Despite the aforementioned limitations, this study contributes important data to the evidence regarding MWHs. Maternal HIV status may impact utilization of MWHs and may positively impact uptake of the full scope of PMTCT practices, including facility delivery and infant HIV testing. In areas with high HIV prevalence, MWH present a unique opportunity for resident women anticipating delivery to obtain late-term rapid HIV tests (whether previously tested earlier in pregnancy or not) and access immediate initiation of ART, helping decrease the risk of intrapartum transmission. It is well-documented that there is high uptake of HIV testing and PMTCT services under Option B+, but retention and loss-to-follow-up remain problematic in many settings.32 MWHs may be an under-explored strategy to improve PMTCT practices. Further research is needed to investigate the experience of HIV stigma with respect to MWHs and better understand potential facilitators and barriers of MWH utilization for HIV-positive women.

5. Conclusion and Global Health Implications

HIV remains an important contributor to maternal mortality, particularly in rural and low-resource settings that have not seen the expected improvements in maternal mortality given worldwide trends.
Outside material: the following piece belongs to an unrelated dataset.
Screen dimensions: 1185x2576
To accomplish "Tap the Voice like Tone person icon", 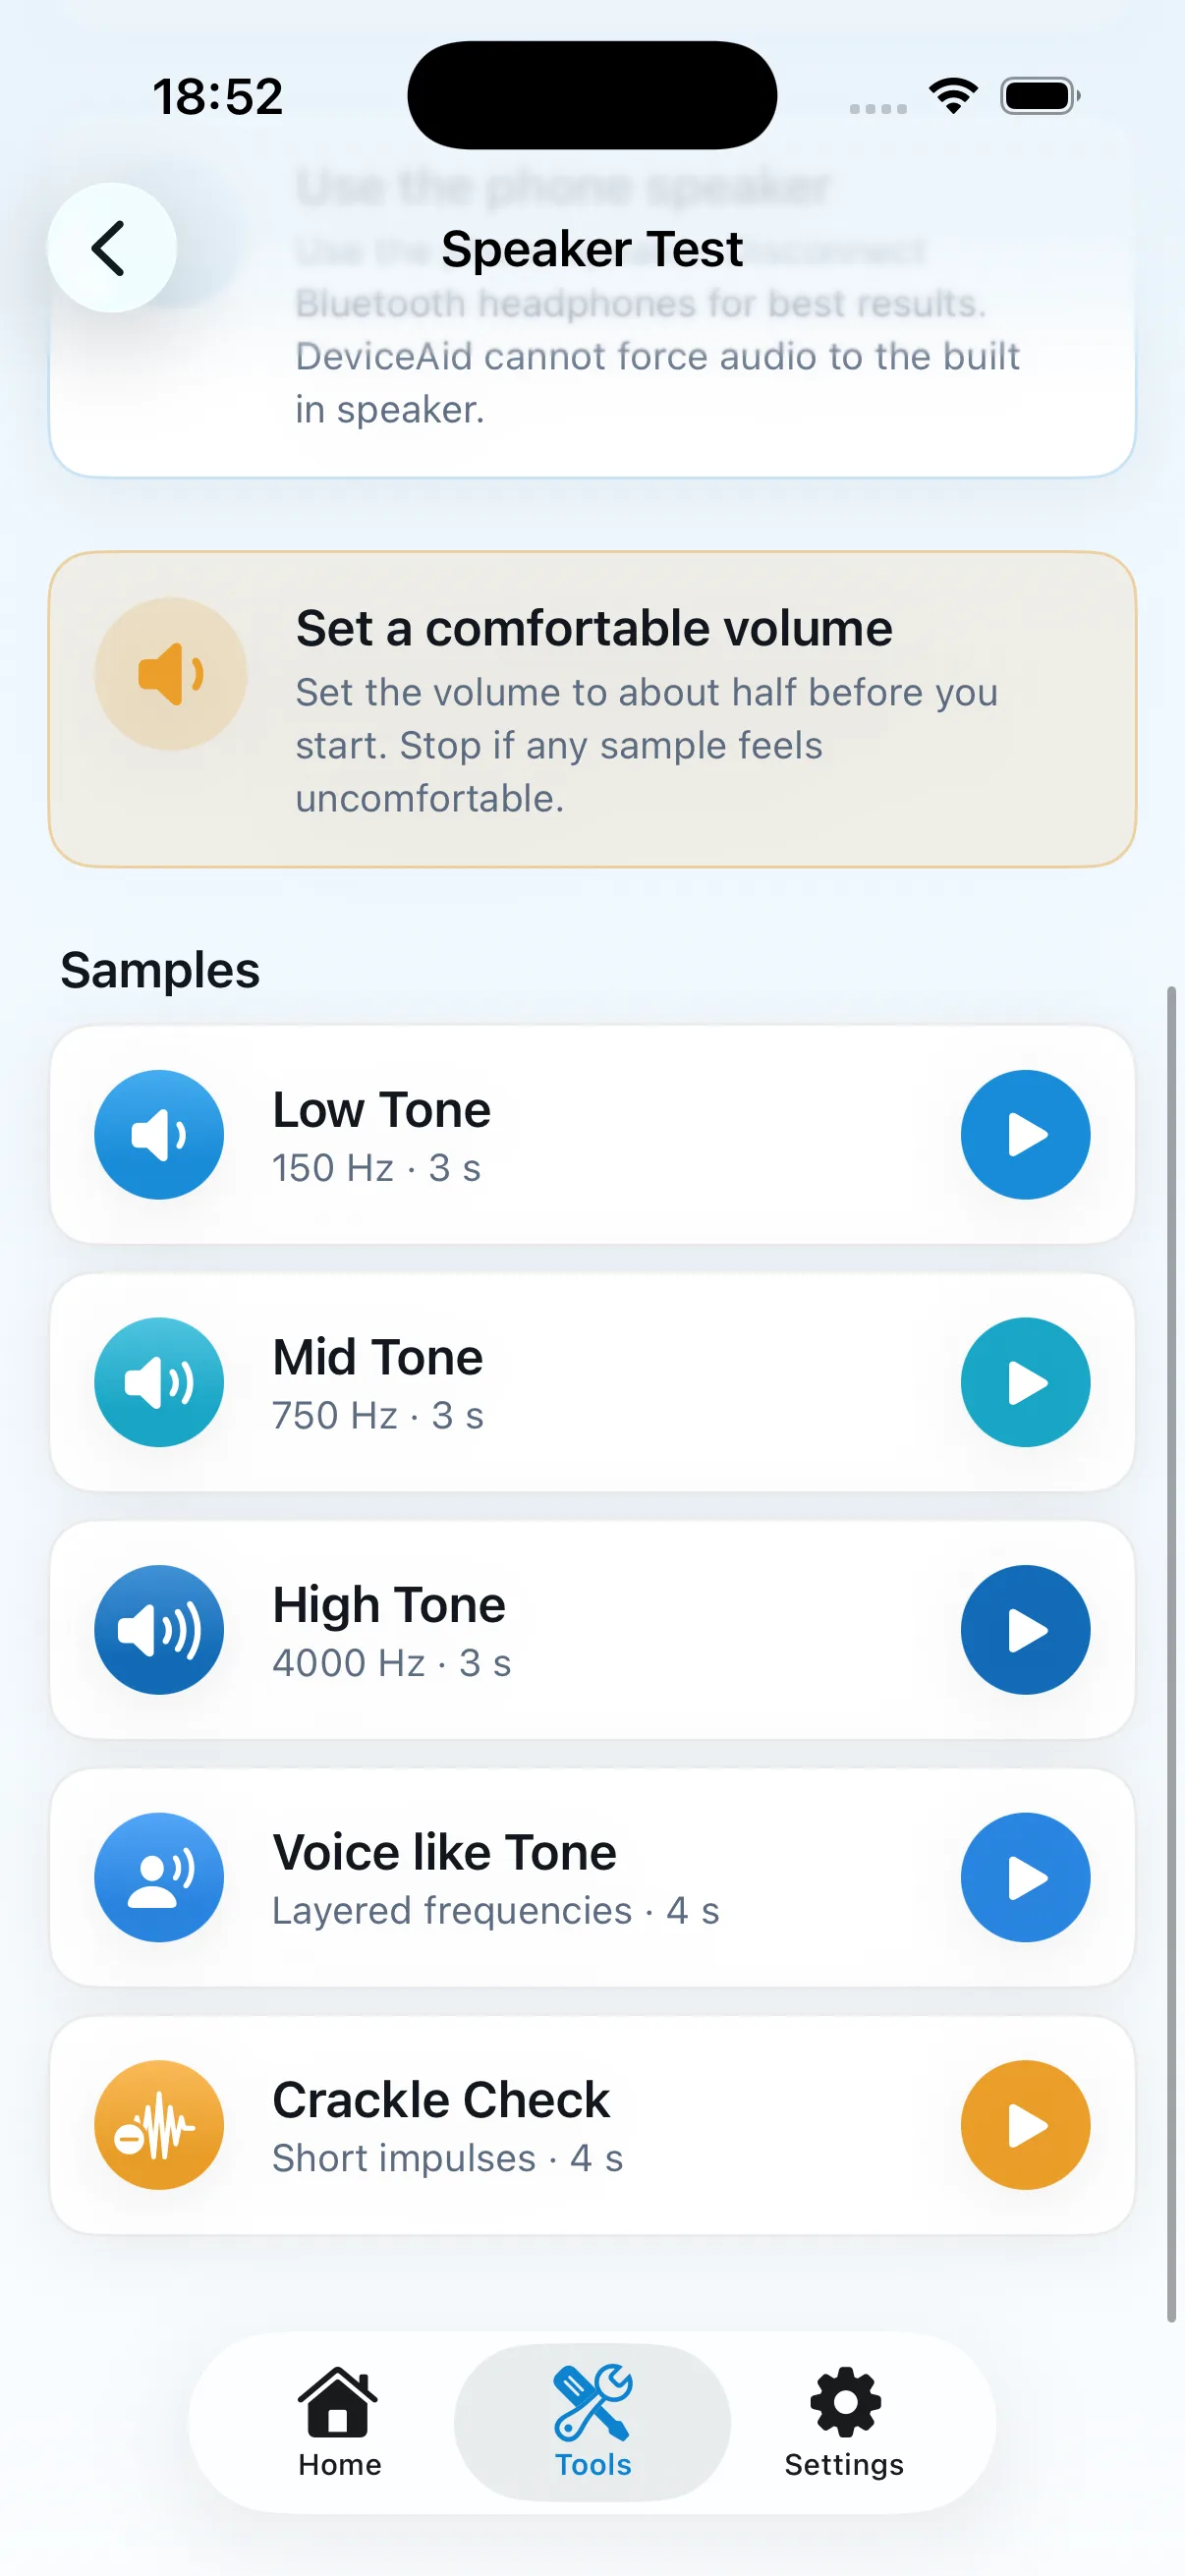I will coord(159,1877).
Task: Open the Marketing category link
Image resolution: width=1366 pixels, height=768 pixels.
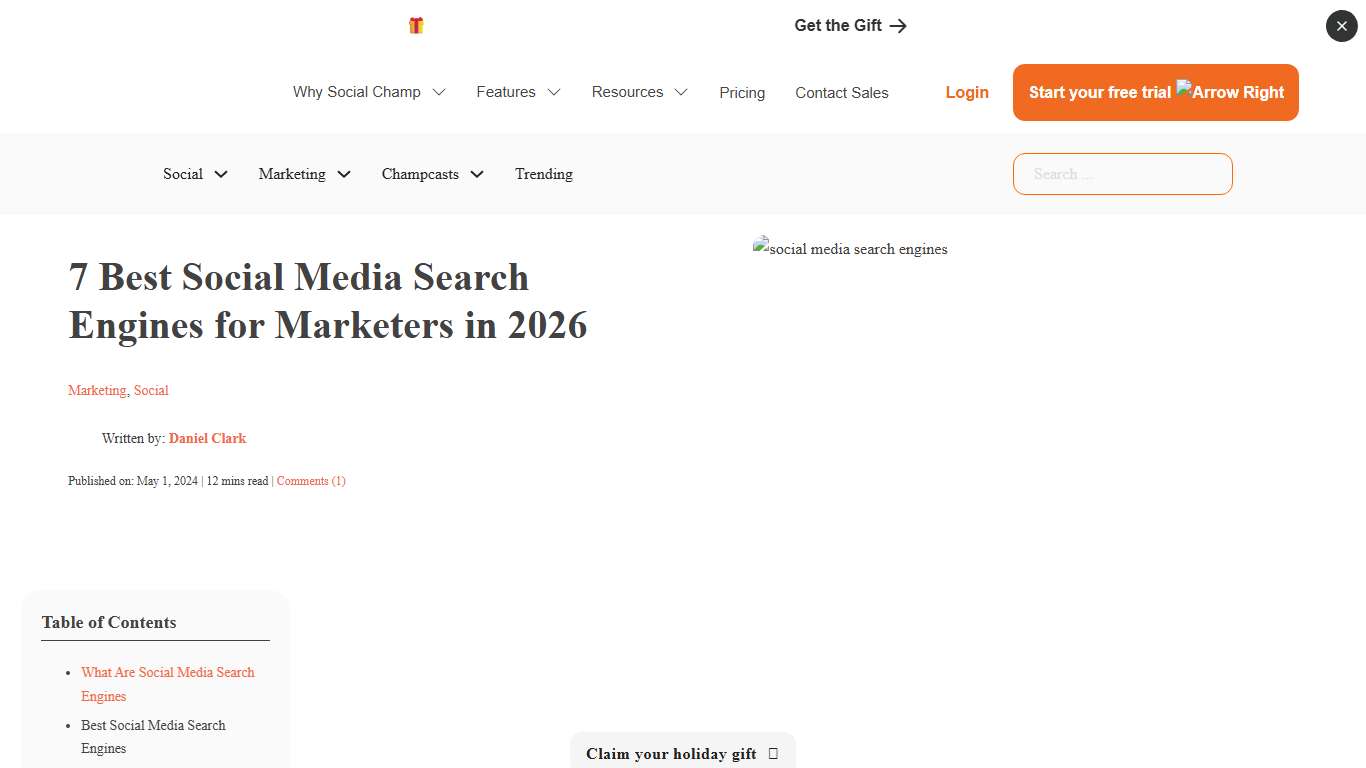Action: tap(96, 390)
MWHs, especially in low-resource, rural, high HIV-prevalence settings such as Zambia, represent an opportunity to improve PMTCT care for HIV-positive women, in addition to any general potential impact on improved maternal mortality overall.

Supplementary

Conflicts of Interest: The authors declare that they have no conflicts of interest. Financial Disclosure: The authors declare that they have financial disclosures.

Funding/Support: This program was developed and is being implemented in collaboration with Merck for Mothers, Merck’s 10-year, $500 million initiative to help create a world where no woman dies giving life. Merck for Mothers is known as MSD for Mothers outside the United States and Canada (MRK 1846-06500.COL). The development of this article was additionally supported in part by the Bill & Melinda Gates Foundation (OPP1130329) https://www.gatesfoundation.org/How-We-Work/Quick-Links/Grants-Database/Grants/2015/07/OPP1130329 and The ELMA Foundation (ELMA-15-F0017) http://www.elmaphilanthropies.org/the-elma-foundation/. The funders had no role in study design, data collection and analysis, decision to publish, or preparation of the manuscript. The content is solely the responsibility of the authors and does not necessarily reflect positions or policies of Merck, the Bill & Melinda Gates Foundation, or The ELMA Foundation.

Ethics Approval: The Boston University Institutional Review Board (IRB), University of Michigan IRB (for a de-identified dataset only), and the ERES Converge IRB, a local IRB in Zambia, provided ethical approval and oversight for this study. Approval was also obtained from the Zambia National Health Research Authority, responsible for oversight of all research conducted in Zambia. The Ministry of Health at National, Provincial, and District levels also granted permission.